Chronic Condition Diabetes
It is a difficult task caring for people living with chronic diseases bearing in mind that the process focuses more on management of symptoms as opposed to the treatment. The result of healthcare also depends on different factors including psychological and social factors. There are other additional factors (as causes and consequences) involved and they need to be given consideration including quality of life; sick/illness role, social isolation, symptom management, stigma, patient empowerment, social support, sexuality and body image.
We look at the factors in relation to diabetes below.
Social isolation can be a challenge in the care of people living with diabetes. This is in relevance Diabetes Self-Management Education (DSME) question. Suhl and Bonsignore (2006), refer DSME as a significant part of diabetes care ‘for all individuals with diabetes who want to achieve successful health-related outcomes’’ (p. 235). In other words, DSME aims at ensuring that management of the disease is simple.
This also involves different variables (having diabetes-related knowledge, nutritional assessment and physical activity assessment) and operational variables (cognitive dysfunction, depression and physical disability). All patients are expected to take part in their care. Even so, the importance of having people (family, friend and healthcare staff, for instance) should not be overlooked.
Social isolation as it were can lead to complications making it difficult to manage the condition. The two DSME parts imply two types of social isolation or its two causes including cognitive and physical. The physical aspect refers to the patient’s ability to move around and perform different tasks required as part of DSME.
The cognitive aspect on the other hand has more to do with the ability of a patient to perceive and comprehend their illnesses as well as how long one should go in its management (Suhl & Bonsignore, 2006; Steptoe, et al., 2013). Nonetheless, these issues can lead to social isolation if there is no one to help them.

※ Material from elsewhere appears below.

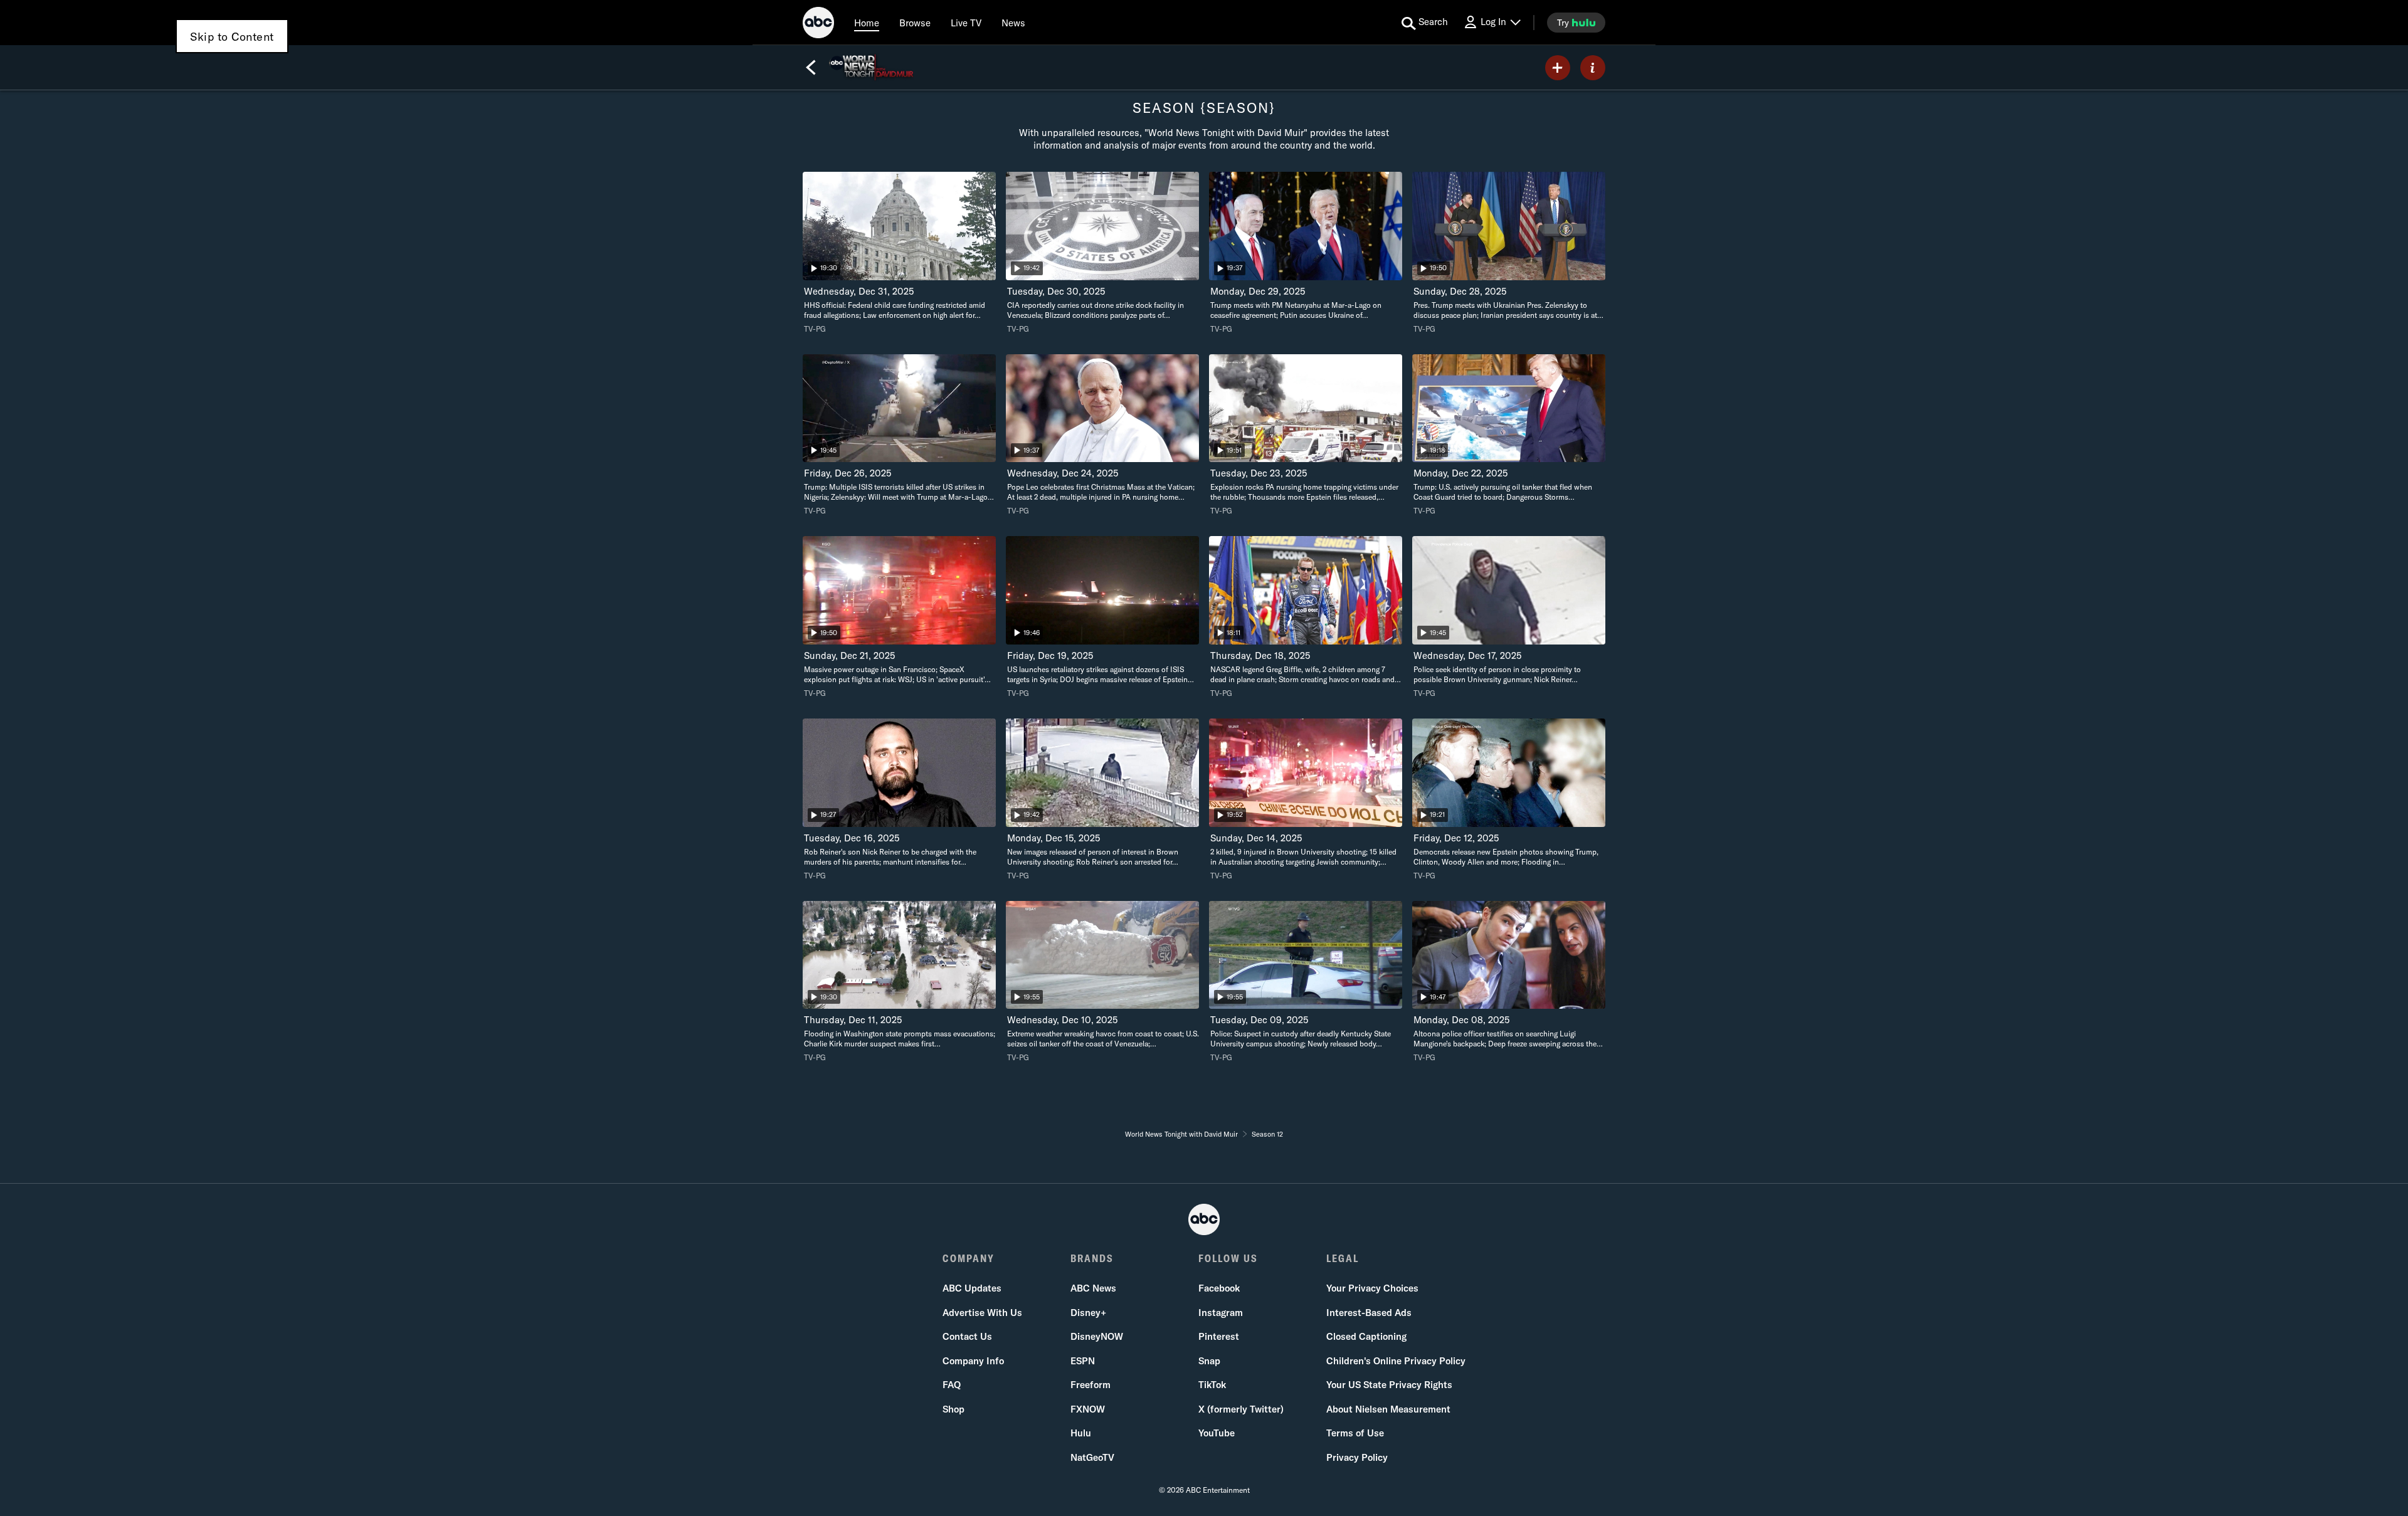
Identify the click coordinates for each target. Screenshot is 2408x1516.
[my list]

Additionally, studies reveal that patients who do not get DSME are at high risk of developing major complications of the disease compared to those who do not. Social isolation can prevent effective DSME. In this regard, it is essential to note the prevalence trend of social isolation in patients with chronic conditions across all ages. Research also shows that the challenges mentioned above (physical and cognitive inabilities) are common among elderly patients compared to younger ones.
Quality of Life
Hernandez, et al. (2000) defined the focus on quality life as concerning ‘the reduction in expenses, to reduce mortality and complications’’ (p.50). Despite being sick in other words, there are standards set within which a patient with diabetes can be said to receive satisfactory care. This is where the issue of quality of life arises.

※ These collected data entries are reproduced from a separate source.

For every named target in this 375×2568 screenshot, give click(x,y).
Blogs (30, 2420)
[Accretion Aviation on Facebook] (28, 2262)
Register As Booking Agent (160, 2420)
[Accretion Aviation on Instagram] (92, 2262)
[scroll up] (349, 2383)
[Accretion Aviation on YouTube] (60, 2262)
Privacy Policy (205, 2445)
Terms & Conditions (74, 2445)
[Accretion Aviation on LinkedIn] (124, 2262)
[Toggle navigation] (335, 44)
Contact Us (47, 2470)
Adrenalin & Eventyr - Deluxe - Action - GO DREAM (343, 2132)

Therefore, serious complications of diabetes, increase in psychiatric conditions and worsening metabolic control are known to worsen the quality of life of a patient living with the condition. According to Huang, et al. (2007), it is essential to understand how the sick perceive and evaluate the quality of life (in relation to complications and treatments) because it helps to assess the diabetes patient’s economic value and to ‘’provide insight into treatment adherence’’ (p. 2478).
Diabetes weakens the immunity system of a patient. Patients are more susceptible to a wide range of cardiovascular and micro vascular diseases. A study carried out by Hernandez, et al. (2000) for instance, revealed several complications in patients living with diabetes mellitus. 35.2 percent of the patients involved had hypertension, 31.1 percent were overweight and 19.4 percent suffered ischemic cardiopathy.
Other patients in the study had diabetic foot ulcers as well as secondary chronic renal failure. Some also had gone blind and had amputations. Even so, the complications and risks can be reduced significantly via all-inclusive as well as exhaustive care (Huang, et al. (2007). Hernandez et al. (2000) for instance found out that such complications were related to the failure of a patient to keep appointments with the doctor (59.5 percent of the patients failed to visit chiropodist, 57.3 percent did not visit their dentists).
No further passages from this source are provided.